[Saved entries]

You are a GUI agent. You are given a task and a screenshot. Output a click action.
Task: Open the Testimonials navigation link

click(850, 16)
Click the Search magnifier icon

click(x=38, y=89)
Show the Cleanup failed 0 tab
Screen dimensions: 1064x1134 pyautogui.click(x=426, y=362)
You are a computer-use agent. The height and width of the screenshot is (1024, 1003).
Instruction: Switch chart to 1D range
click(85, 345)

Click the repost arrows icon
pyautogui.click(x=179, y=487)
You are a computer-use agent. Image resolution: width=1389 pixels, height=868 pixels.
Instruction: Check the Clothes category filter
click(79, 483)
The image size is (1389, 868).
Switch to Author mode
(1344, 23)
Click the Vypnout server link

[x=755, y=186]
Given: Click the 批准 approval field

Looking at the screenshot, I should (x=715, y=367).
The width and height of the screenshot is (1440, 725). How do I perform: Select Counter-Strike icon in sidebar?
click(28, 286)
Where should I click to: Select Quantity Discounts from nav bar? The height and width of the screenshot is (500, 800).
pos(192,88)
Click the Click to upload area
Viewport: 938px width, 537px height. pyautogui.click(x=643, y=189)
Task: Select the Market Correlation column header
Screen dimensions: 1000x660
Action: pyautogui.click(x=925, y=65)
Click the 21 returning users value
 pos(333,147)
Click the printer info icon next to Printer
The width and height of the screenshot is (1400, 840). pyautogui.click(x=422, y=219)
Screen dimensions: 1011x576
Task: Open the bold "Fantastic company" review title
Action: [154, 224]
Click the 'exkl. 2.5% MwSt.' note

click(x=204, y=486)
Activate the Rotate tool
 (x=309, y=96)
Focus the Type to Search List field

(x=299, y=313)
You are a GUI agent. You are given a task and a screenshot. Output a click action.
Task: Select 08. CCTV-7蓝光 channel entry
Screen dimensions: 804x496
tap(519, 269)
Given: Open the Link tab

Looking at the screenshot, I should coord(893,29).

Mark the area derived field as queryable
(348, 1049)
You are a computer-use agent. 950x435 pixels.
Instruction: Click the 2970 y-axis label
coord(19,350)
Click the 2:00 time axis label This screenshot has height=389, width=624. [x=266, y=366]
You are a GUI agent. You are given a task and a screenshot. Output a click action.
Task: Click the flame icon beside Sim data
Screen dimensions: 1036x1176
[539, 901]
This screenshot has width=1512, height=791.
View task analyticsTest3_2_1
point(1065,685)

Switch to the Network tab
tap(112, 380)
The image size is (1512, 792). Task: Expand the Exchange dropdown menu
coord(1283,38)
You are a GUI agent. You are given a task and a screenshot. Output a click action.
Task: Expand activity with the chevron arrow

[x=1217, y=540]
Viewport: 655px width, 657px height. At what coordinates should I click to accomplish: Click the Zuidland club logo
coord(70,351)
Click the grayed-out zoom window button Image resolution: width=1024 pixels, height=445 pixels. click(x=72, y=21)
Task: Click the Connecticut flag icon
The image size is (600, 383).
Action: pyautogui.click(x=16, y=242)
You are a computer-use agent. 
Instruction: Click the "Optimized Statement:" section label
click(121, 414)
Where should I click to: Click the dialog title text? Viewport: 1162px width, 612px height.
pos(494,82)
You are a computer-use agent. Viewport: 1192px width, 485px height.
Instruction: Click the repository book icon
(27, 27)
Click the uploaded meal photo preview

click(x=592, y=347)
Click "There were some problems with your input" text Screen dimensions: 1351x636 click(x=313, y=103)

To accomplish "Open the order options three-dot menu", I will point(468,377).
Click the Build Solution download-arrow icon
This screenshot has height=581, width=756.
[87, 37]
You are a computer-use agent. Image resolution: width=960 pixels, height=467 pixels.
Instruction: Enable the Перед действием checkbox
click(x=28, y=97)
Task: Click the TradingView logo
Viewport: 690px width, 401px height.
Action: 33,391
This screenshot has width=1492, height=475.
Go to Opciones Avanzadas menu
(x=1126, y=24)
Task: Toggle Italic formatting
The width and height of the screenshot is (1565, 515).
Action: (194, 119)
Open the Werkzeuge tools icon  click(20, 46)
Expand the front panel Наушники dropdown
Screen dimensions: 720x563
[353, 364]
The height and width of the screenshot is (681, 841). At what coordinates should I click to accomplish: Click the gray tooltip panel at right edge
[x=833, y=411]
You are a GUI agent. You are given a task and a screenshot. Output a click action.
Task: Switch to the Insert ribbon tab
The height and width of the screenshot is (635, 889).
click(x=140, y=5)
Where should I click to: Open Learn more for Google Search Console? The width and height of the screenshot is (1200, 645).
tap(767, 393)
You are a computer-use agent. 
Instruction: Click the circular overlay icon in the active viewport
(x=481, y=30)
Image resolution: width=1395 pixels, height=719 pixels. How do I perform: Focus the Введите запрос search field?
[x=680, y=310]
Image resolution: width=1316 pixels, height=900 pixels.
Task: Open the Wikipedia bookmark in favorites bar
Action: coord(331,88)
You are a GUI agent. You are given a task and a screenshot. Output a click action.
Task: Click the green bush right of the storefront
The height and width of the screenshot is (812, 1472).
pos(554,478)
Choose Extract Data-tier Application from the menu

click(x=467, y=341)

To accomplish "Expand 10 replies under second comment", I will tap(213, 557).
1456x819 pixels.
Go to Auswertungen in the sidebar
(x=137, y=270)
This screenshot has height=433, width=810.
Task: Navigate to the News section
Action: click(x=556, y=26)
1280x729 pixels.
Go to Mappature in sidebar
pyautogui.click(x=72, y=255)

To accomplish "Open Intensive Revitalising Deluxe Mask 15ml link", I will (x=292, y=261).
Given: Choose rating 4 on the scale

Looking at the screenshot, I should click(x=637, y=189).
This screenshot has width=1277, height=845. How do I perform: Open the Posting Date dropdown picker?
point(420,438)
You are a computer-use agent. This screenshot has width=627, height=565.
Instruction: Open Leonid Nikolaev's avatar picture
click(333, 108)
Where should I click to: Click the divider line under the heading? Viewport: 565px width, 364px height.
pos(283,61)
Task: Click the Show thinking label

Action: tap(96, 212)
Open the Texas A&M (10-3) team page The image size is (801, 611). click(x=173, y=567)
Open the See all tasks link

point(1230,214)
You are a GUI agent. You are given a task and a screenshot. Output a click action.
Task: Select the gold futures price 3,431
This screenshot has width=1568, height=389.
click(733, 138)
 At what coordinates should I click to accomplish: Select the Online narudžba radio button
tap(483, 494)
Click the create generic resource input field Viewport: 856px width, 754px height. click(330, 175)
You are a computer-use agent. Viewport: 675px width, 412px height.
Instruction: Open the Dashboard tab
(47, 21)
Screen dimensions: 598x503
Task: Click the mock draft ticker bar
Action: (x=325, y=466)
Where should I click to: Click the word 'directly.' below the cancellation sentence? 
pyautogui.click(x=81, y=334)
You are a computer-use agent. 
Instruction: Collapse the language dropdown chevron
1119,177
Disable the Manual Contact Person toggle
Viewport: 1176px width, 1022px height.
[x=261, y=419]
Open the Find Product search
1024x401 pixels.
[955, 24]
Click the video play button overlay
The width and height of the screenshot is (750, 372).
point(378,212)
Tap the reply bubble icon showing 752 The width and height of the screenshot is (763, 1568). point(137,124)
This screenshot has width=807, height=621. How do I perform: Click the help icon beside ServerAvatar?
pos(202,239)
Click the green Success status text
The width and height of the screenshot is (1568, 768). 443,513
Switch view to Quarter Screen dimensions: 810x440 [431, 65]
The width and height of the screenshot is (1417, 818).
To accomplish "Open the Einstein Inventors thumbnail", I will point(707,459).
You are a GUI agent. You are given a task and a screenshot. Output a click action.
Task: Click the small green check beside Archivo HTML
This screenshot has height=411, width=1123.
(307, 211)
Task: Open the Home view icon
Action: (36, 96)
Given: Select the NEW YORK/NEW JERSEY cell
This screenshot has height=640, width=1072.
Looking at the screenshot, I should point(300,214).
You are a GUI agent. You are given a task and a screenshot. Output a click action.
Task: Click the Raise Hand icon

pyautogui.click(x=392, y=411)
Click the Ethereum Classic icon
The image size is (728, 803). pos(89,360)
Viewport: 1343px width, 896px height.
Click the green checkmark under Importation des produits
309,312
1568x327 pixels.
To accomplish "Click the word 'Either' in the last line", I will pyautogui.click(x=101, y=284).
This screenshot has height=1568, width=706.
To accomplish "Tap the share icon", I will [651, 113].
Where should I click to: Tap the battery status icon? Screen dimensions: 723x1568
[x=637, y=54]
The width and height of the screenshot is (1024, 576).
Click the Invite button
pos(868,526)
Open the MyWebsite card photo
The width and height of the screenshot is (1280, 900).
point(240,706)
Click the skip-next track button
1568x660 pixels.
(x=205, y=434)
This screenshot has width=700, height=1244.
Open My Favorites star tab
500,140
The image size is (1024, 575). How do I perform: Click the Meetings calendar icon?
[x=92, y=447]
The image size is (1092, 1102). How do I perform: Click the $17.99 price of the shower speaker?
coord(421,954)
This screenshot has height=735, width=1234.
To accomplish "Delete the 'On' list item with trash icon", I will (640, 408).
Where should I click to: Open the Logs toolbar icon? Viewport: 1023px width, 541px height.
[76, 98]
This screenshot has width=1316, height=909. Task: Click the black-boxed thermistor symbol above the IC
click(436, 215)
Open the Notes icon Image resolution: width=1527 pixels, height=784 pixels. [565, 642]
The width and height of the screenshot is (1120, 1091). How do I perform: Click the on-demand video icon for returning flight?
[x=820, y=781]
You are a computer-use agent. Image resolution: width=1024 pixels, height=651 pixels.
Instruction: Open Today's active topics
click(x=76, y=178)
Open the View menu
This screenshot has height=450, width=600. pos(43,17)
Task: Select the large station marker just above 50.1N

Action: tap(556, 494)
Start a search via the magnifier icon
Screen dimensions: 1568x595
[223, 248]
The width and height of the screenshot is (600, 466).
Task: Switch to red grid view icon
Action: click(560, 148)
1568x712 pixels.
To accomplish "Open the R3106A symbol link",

• [WHAT IS BEING ASKED] An exact copy of the lines above between the line holding "Where should I click to: Open the" and the line holding "Open the Notes", inclusive, is the whole answer.

• [REPLY TO THE EXERCISE]
Where should I click to: Open the Logs toolbar icon? Viewport: 1023px width, 541px height.
[76, 98]
This screenshot has width=1316, height=909. Task: Click the black-boxed thermistor symbol above the IC
click(436, 215)
Open the Notes icon Image resolution: width=1527 pixels, height=784 pixels. [565, 642]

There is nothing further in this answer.